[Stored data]
>>>>>
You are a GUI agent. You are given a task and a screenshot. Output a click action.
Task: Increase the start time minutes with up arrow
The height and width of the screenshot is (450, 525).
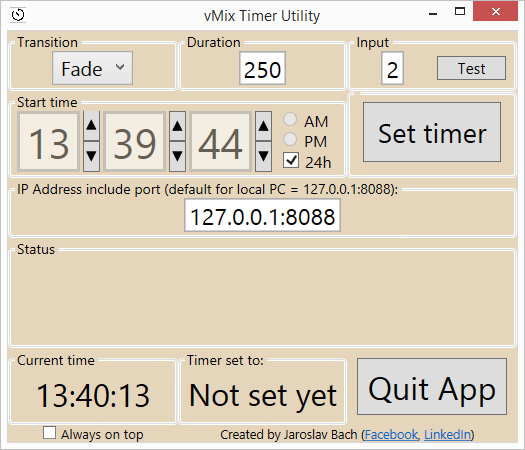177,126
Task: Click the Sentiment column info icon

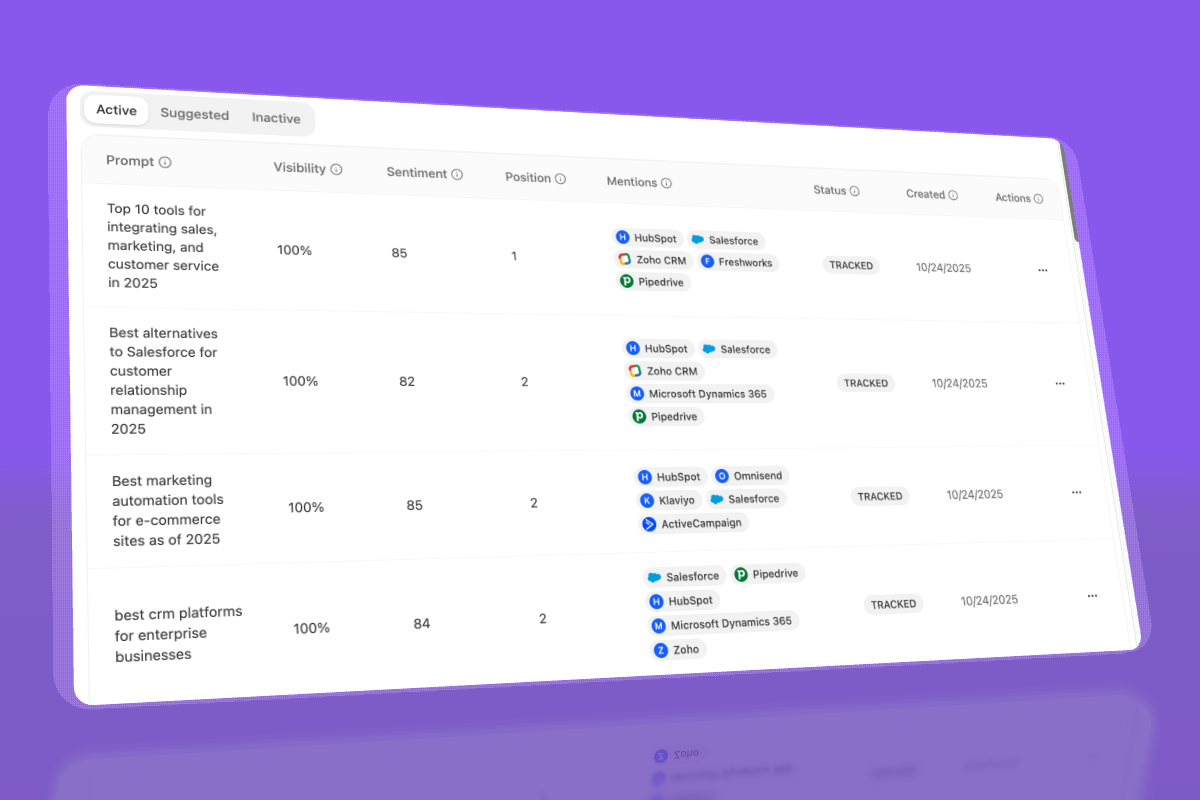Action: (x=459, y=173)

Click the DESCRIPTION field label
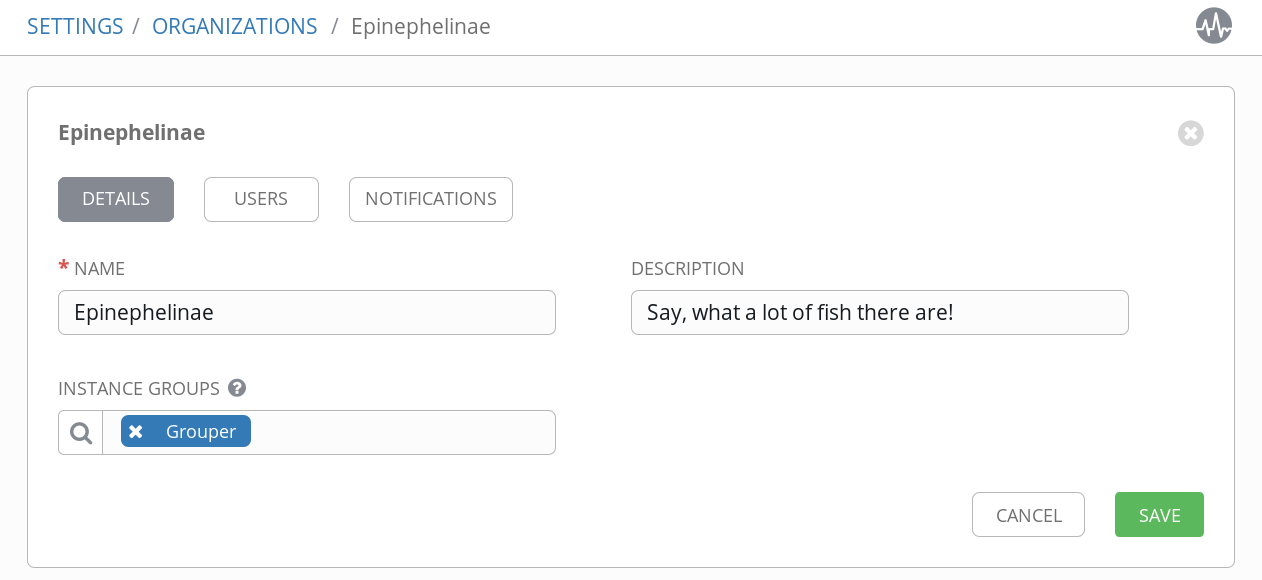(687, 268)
<<<<<
**Exercise brief**
Your answer must be an exact copy of the records, free of images.

**Answer**
You are a GUI agent. You are given a task and a screenshot. Output a click action.
Task: Increase the start time minutes with up arrow
The height and width of the screenshot is (450, 525).
177,126
Task: Click the Sentiment column info icon

Action: (x=459, y=173)

Click the DESCRIPTION field label
(687, 268)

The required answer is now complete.